#### [Work to be completed]
Extract the lines of the records starting with the line containing "Task: Open the Search view in activity bar" and ending after the line containing "[x=733, y=377]", and reproduce them unchanged.

Records for locating described items:

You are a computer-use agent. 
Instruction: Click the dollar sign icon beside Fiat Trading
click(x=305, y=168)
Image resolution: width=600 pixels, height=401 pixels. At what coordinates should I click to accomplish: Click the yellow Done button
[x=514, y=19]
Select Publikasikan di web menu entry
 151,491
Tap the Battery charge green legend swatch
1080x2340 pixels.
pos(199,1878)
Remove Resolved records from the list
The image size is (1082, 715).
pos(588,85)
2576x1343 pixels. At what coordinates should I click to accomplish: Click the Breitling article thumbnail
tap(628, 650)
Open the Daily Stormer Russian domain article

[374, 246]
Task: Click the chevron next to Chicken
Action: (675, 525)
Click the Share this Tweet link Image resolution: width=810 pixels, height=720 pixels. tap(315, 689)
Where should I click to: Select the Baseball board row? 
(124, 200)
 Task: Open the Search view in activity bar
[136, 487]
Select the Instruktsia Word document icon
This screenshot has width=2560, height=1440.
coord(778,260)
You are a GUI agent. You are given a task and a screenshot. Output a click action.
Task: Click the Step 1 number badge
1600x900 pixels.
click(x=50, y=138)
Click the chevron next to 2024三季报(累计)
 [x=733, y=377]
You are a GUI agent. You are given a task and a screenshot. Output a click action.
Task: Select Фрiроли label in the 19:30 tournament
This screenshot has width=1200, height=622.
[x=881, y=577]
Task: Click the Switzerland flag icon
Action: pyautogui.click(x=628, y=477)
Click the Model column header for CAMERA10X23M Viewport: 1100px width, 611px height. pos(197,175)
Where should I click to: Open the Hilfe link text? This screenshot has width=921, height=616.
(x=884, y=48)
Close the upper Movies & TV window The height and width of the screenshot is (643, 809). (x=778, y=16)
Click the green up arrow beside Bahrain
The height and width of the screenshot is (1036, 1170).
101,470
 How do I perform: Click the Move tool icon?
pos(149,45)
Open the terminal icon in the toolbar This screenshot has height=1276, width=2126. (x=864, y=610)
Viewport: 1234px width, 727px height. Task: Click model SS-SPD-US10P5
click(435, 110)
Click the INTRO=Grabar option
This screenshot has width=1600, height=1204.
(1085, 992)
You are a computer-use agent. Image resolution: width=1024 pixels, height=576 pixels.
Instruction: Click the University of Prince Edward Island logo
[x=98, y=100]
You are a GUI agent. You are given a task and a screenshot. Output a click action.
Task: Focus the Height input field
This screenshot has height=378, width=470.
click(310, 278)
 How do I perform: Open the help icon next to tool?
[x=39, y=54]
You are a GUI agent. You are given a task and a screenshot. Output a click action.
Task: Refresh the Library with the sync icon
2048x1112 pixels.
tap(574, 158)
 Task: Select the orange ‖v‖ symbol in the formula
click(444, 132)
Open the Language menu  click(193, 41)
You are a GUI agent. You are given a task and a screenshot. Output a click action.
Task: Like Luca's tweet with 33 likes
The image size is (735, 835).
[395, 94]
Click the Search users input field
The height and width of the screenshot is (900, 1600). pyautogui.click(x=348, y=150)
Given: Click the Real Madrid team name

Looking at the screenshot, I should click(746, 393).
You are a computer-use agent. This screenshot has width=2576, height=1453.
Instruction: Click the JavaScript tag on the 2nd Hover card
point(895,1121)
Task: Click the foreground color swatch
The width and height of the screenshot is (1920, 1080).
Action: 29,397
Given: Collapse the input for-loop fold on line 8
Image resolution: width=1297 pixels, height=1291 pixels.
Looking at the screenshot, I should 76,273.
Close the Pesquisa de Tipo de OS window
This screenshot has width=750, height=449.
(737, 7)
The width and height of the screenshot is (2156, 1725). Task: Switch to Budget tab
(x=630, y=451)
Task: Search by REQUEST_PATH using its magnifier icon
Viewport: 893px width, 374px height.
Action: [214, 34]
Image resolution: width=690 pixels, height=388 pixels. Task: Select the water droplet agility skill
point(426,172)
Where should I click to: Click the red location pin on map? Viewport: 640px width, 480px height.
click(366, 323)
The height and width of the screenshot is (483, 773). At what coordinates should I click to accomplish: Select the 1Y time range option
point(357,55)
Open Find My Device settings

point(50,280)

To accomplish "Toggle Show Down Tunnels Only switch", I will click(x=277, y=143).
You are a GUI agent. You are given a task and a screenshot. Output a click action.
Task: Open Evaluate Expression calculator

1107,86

#### [Exercise solution]
 Task: Open the Search view in activity bar
[136, 487]
Select the Instruktsia Word document icon
This screenshot has width=2560, height=1440.
coord(778,260)
You are a GUI agent. You are given a task and a screenshot. Output a click action.
Task: Click the Step 1 number badge
1600x900 pixels.
click(x=50, y=138)
Click the chevron next to 2024三季报(累计)
 [x=733, y=377]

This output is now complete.